Os funcionários também têm acesso à plataforma. Podem consultar informações sobre seus dados de saúde e receber alertas como os que avisam que algum exame periódico está vencido. A ferramenta apoia ainda as empresas nos atendimentos às questões relativas à Segurança e Saúde do Trabalho (SST) no eSocial – sistema que comunica ao governo, de forma unificada, informações sobre saúde e segurança dos trabalhadores. O SESI fornecerá às empresas um sistema com todos programas legais dentro do parâmetro exigido pelo eSocial, levando em consideração higiene ocupacional, ergonomia e análise de riscos.

Segundo Emmanuel Lacerda, gerente-executivo de Saúde e Segurança na Indústria do SESI Nacional, o maior impacto esperado com o SESI Viva+ é a redução de afastamentos por acidente ou doença no trabalho. “O trabalhador que não se afasta impacta na produtividade das empresas. O trabalhador que tem melhor saúde, melhor integridade física tem, obviamente, melhor requisito de produtividade no seu trabalho”, justifica.

Pesquisa feita pelo SESI mostra que 71,6% das indústrias estão dando prioridade à gestão de segurança e saúde dos trabalhadores. Entre os entrevistados, 76,4% acreditam que o nível de atenção da indústria brasileira com o tema deve aumentar nos próximos anos.
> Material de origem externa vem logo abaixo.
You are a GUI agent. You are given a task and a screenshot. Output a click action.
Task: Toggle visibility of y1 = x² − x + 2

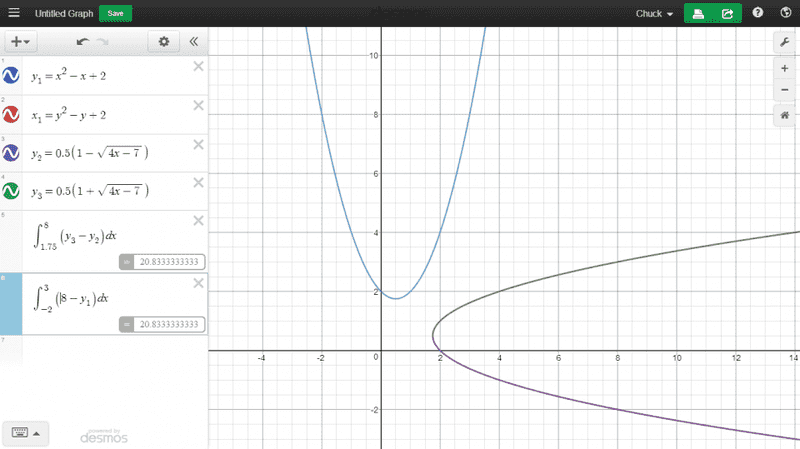coord(11,77)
A prevenção de riscos é um importante aliado na hora de reduzir os acidentes e doenças do trabalho. Em 2017, foram registrados 549.405 acidentes de trabalho em todo o Brasil. Esse número representa uma queda de 6,19% em relação a 2016, com 585.626 registros. Os dados estão no Anuário Estatístico de Acidentes de Trabalho (AEAT 2017). O Anuário também mostra redução do número de mortes causadas por acidente do trabalho. Os registros passaram de 2.288, em 2016, para 2.096 no ano seguinte. Isso representa uma diminuição de 8,4%. Também houve queda de 15,5% na quantidade de trabalhadores que ficaram incapacitados permanentemente em decorrência de um acidente do trabalho – de 14.892, em 2016, para 12.651, em 2017.